Begin

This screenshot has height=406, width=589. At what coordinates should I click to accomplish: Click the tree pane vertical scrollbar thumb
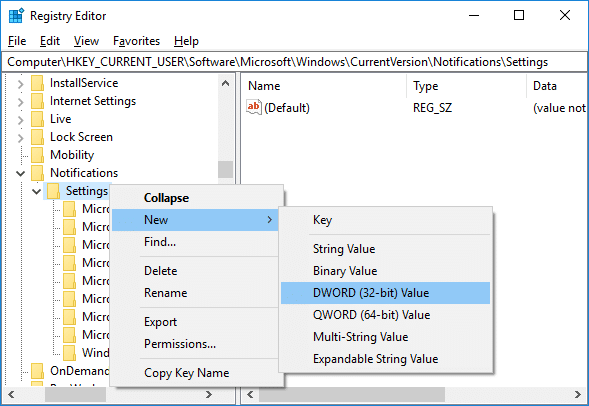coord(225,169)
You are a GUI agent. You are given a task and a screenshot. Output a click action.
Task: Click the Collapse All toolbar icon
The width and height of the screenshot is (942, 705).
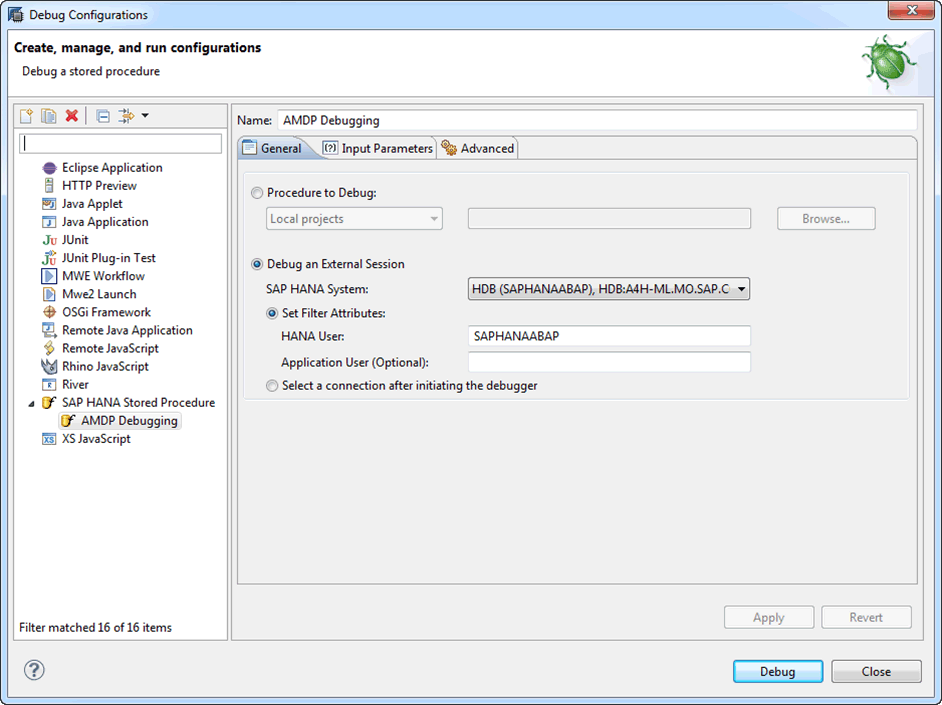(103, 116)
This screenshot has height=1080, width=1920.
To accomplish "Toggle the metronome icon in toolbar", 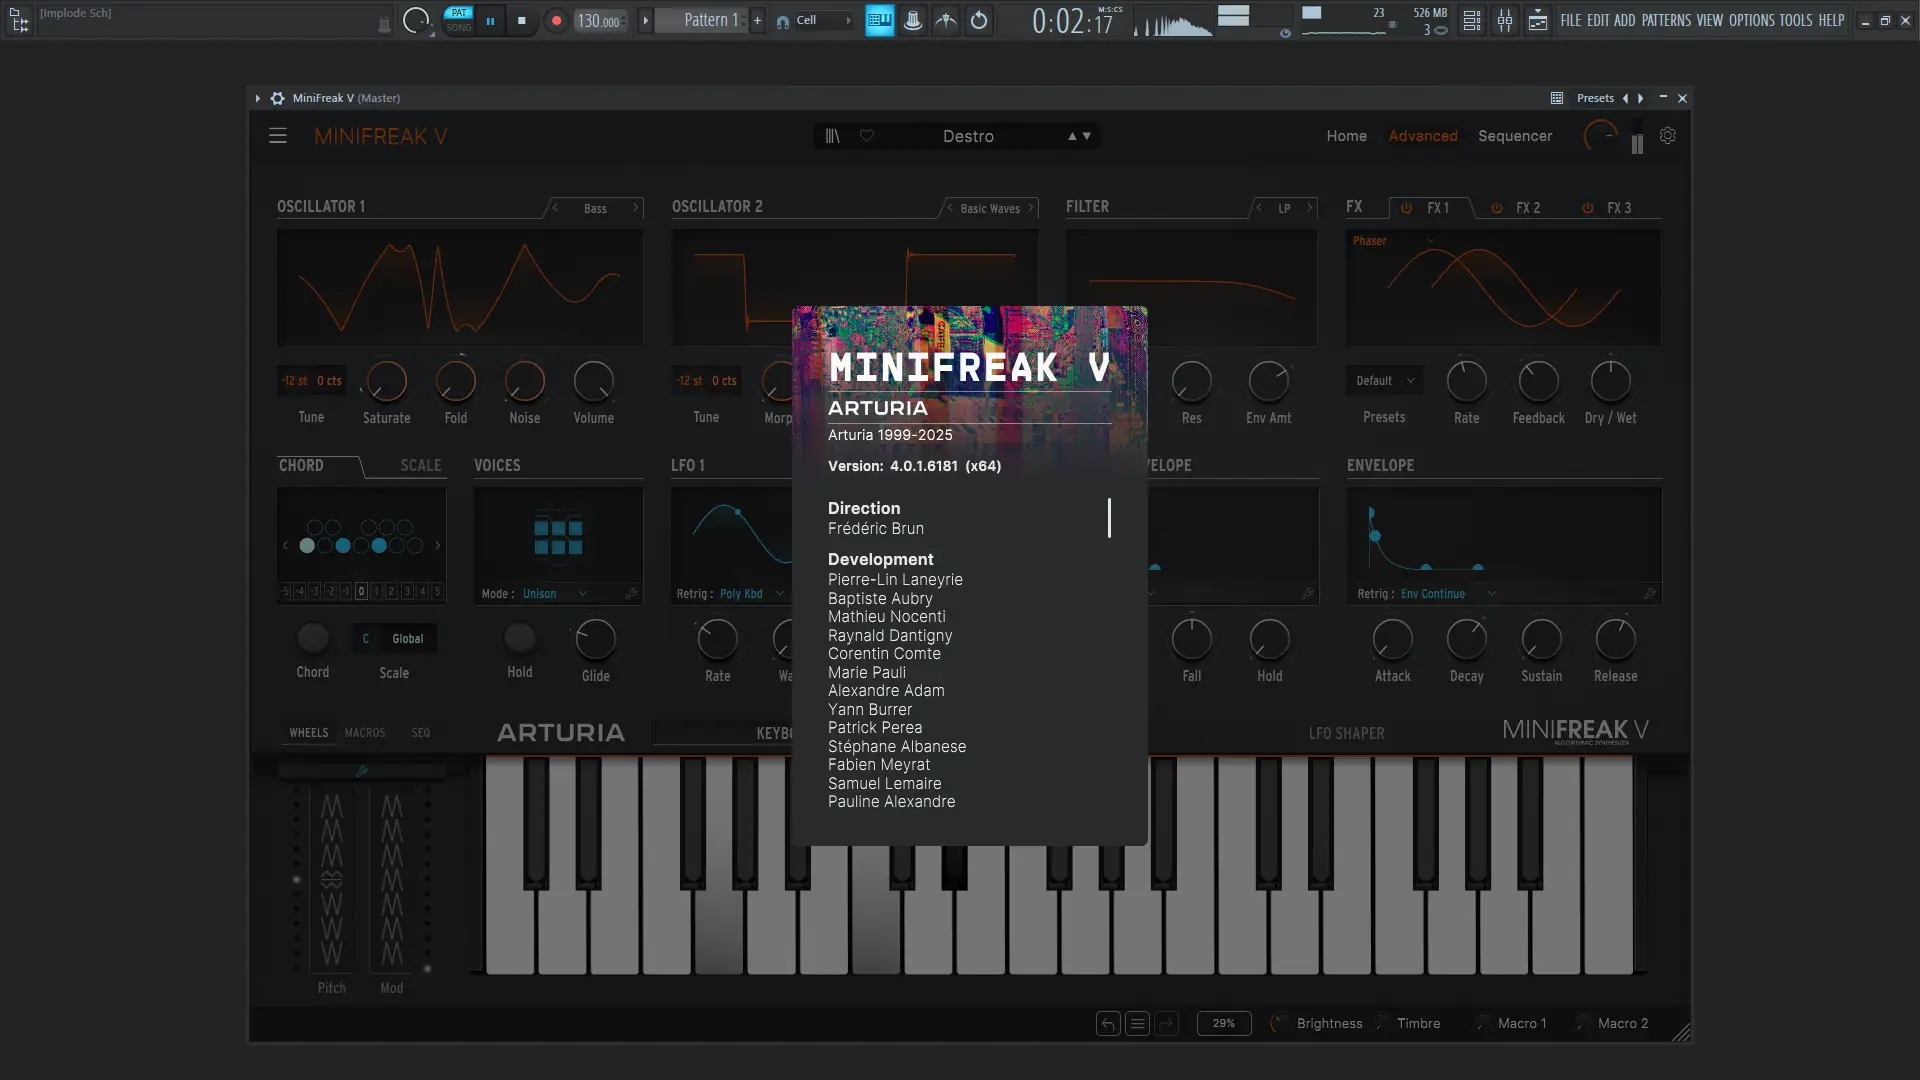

End

Copy out the listing above word for word, leaving out the pictures.

This screenshot has height=406, width=589. At what coordinates should I click to accomplish: Click the tree pane vertical scrollbar thumb
coord(225,169)
You are a GUI agent. You are given a task and a screenshot. Output a click action.
Task: Click the Collapse All toolbar icon
The width and height of the screenshot is (942, 705).
(103, 116)
This screenshot has height=1080, width=1920.
To accomplish "Toggle the metronome icon in toolbar", 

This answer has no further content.